= Killer Bunnies and the Journey to Jupiter =

Board game

Killer Bunnies and the Journey to Jupiter (sometimes abbreviated as J2J) is a 2008 board game with a non-collectible card game element created by Jeff Bellinger as a sequel to his game, Killer Bunnies and the Quest for the Magic Carrot, and published by Playroom Entertainment.

== Gameplay ==
The primary goal of the Journey to Jupiter is for a player to keep as many of their bunnies alive while trying to eliminate the opponents' bunnies (both on the ground and in space). Players must have at least one bunny alive (in space) at the end of the game to win.

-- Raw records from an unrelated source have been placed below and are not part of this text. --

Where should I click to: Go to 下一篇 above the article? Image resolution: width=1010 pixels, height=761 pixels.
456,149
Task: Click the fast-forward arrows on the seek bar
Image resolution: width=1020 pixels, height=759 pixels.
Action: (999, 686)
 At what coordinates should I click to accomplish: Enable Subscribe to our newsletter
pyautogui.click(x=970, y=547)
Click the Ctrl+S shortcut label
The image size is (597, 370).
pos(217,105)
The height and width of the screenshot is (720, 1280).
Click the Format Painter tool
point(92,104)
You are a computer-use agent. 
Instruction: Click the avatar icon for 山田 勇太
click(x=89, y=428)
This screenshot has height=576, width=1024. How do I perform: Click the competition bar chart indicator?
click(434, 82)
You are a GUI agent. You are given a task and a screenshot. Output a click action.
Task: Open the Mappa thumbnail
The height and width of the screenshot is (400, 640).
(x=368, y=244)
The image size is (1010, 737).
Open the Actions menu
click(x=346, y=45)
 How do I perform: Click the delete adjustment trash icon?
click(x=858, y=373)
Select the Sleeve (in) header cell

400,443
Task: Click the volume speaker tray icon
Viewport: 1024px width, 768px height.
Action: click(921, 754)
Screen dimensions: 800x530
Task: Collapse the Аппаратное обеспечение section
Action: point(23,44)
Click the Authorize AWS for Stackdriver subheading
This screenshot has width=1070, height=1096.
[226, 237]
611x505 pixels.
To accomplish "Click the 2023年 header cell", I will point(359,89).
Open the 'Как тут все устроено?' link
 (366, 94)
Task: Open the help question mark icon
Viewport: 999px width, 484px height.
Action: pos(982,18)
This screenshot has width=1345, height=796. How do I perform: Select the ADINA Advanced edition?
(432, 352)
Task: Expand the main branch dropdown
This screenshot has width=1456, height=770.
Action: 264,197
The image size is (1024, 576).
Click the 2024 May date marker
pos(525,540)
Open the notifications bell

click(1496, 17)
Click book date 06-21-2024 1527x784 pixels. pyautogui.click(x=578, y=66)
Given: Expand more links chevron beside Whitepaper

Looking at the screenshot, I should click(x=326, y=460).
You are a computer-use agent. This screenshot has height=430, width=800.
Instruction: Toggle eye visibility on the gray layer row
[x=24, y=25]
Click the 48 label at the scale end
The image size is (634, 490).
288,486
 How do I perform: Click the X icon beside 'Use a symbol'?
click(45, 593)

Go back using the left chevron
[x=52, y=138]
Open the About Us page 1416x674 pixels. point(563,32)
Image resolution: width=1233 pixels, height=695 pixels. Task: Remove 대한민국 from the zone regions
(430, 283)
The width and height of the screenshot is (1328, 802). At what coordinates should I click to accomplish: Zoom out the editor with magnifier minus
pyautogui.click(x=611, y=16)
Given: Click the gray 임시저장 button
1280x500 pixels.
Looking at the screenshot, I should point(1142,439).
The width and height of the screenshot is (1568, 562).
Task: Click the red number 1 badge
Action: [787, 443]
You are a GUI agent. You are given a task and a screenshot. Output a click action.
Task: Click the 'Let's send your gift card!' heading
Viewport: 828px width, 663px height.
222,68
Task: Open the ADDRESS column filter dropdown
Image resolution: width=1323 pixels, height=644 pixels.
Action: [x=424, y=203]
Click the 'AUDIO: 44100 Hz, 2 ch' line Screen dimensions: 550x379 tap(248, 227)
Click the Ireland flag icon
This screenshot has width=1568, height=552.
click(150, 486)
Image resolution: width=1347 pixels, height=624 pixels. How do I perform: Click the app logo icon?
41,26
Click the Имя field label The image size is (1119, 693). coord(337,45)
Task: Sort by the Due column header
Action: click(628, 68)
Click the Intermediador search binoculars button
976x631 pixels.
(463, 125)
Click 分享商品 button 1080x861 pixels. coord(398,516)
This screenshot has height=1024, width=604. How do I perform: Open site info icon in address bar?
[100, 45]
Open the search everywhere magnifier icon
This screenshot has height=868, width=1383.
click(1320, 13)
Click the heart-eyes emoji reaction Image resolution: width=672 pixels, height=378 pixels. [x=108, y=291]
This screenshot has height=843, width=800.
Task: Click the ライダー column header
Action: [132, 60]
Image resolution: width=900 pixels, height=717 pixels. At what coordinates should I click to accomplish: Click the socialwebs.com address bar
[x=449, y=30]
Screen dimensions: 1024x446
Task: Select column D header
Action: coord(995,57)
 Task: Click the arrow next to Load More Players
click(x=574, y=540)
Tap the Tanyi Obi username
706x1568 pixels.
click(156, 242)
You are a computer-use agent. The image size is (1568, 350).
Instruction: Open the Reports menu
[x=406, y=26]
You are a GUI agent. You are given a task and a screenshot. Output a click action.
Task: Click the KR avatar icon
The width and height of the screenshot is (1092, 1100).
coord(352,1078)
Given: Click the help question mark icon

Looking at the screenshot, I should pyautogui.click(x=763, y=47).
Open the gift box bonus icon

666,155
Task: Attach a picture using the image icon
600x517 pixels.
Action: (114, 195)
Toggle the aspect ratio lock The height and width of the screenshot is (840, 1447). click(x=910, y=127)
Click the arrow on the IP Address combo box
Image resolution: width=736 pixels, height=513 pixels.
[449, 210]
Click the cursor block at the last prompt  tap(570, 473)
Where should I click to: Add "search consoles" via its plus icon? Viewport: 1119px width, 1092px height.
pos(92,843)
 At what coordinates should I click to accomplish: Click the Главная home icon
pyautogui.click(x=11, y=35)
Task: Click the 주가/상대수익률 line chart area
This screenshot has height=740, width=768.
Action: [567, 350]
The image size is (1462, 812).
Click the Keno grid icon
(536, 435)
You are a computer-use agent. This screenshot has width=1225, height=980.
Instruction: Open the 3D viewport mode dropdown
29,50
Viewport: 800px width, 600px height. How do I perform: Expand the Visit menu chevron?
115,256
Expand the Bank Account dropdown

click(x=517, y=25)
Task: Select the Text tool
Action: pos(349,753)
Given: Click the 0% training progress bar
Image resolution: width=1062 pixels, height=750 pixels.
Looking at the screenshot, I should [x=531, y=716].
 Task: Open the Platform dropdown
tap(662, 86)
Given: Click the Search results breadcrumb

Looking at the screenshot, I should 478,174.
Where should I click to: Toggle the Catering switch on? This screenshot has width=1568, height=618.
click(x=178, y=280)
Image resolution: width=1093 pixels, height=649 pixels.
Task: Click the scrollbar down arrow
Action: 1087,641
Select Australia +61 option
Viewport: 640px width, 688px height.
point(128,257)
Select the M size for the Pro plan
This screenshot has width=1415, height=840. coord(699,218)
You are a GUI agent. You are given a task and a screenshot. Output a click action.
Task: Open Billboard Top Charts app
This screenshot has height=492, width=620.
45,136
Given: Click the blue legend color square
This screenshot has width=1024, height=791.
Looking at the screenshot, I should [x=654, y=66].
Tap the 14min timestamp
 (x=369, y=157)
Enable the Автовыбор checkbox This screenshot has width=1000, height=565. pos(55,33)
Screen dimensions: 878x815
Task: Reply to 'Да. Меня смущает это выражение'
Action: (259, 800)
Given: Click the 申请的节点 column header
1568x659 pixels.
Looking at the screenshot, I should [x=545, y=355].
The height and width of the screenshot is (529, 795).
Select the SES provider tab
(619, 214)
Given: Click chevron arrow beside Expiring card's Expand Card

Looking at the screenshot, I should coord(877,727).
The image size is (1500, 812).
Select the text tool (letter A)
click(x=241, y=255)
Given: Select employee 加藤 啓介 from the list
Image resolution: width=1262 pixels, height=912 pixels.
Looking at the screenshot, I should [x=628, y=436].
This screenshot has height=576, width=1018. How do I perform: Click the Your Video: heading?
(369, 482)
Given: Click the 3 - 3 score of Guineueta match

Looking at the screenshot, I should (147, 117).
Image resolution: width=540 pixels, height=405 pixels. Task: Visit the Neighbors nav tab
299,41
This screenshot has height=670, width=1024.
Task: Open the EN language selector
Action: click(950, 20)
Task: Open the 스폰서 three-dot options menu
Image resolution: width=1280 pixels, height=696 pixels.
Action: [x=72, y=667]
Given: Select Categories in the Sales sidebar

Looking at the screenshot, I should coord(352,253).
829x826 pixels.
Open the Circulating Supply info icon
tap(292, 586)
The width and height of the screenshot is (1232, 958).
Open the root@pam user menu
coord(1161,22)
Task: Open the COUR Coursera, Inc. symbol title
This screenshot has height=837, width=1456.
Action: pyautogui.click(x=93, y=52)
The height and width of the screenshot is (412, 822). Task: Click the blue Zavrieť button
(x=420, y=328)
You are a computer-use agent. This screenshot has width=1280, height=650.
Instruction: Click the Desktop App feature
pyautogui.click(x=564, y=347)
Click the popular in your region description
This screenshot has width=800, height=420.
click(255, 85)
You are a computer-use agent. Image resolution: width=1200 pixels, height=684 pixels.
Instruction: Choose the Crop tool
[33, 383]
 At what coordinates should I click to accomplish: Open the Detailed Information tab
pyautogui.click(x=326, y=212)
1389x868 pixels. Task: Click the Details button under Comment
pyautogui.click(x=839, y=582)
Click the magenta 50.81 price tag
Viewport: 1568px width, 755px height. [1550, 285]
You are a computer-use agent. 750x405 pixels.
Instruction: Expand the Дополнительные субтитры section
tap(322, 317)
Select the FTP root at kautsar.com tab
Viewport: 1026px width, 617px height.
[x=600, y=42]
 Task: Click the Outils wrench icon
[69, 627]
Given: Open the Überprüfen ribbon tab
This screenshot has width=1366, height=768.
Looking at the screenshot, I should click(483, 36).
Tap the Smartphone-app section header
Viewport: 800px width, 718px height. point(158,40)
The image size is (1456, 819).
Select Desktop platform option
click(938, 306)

The secondary goal of the game is to explore the Solar System by launching bunnies into space in ships. Once in space, the bunnies collect Carrot markers and journey to the planet Jupiter.

A player owns any Carrot that they bring to the planet Jupiter, and at the end of the game when all Carrots have been claimed, the Magic (or winning) Carrot is revealed. The more Carrots a player owns, the better that player's chances will be of owning the Magic Carrot and winning the game.

Killer Bunnies and the Journey to Jupiter reuses some mechanics and play systems of Killer Bunnies and the Quest for the Magic Carrot, such as the method of playing cards being the same, the main changes between the games are the use of boards, ships and the change to the method of collecting carrots.

== Expansions ==
The game has had two expansions which added new ships, sectors and bunnies to the base game.

The Laser Red booster deck expansion released in 2008 adds three sectors of the board, red bunnies, more ships, and introduces the Beyea aliens as well as the planet Saturn.

The Violet, Orange and Green Booster Combo Deck expansion released in 2012 adds nine sectors of the board, new ships and bunnies.

So far, there have been two promo cards which are usually given alongside the game when you purchase it from playroom or most retailers.

== Fan base ==
There are many fan sites dedicated to Killer Bunnies, one of which is The Magic Carrot . This site operates as a message board for players of the game to communicate opinions, ideas and conversation related to Killer Bunnies.